Evaluating a Photograph.

Posted by Julian Wilde in beauty, fashion, models, photography

I’m as big a fan of anyone when it comes to evaluating an image based on its artistic and technical qualities.  There are so many angles to view an image and ultimately arrive at a full appreciation of its merits.



The questions are legion: Does it appeal to your emotions?  Is the image evocative? Does it invite you to engage your imagination, to dream?  Does it resonate as true and realistic?  Does the image fit within the photographer’s body of work?  Is it art, or is it something less?  Is the work original or is it simply derivative?  Does it create in you a response?  Does it move you?  Is there a high degree of pictorial quality?  Does the image have a strong story telling value? Is there an appearance of depth and does the lighting convey a 3 dimensional reality?  What are the contrast levels between the black point and the white point?  Are there details in the blacks, or are the blacks muddy?  Are the mid-tones dynamic?  Are there details and vibrancy in the whites?   Is there a dynamic range within the contrast, the densities and the colors? Does it communicate a mood, a feeling or an idea? Is the image memorable?  Was it worth doing at all?   
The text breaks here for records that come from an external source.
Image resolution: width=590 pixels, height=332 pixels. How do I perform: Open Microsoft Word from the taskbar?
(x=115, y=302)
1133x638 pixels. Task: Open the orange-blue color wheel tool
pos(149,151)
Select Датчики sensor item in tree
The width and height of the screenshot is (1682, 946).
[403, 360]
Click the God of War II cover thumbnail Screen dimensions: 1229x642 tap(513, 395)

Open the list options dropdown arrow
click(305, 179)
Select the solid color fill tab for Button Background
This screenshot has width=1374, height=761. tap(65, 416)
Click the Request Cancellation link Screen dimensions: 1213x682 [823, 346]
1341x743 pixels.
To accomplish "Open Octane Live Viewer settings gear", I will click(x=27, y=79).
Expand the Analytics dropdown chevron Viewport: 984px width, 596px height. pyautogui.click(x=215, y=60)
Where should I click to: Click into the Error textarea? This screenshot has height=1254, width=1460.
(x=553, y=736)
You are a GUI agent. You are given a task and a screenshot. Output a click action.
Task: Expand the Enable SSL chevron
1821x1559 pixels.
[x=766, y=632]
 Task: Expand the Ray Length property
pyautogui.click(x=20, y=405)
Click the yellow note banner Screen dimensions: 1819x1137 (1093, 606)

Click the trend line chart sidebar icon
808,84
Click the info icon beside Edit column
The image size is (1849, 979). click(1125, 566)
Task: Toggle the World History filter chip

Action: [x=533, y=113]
And yet, among all these questions and ways of looking at an image… one or two questions—in my mind—stand head and shoulders above the rest and in images like these, a few questions are more telling than ever.  The questions are: “What is the quality of the eye contact?  And does the look in the eye enchant?” For in a portrait especially, all other considerations fall away.  For the eyes are more than “a window to the soul.”   They tell others who we are and tell of our relationships to one another and how we are connected.  And perhaps more importantly, they communicate that one magical emotion that no amount of words can convey: desire.  It is desire, more than any other emotion that connects us and binds us to one another.  This is the essence of our humanity, of our divine brotherhood and our sacred sisterhood.  It is our interest and our desire for one another, our connection with one another, our thirst for life and our ceaseless hunger for more that defines us more than anything else. And it is the one thing above all else that I look for in a great photograph.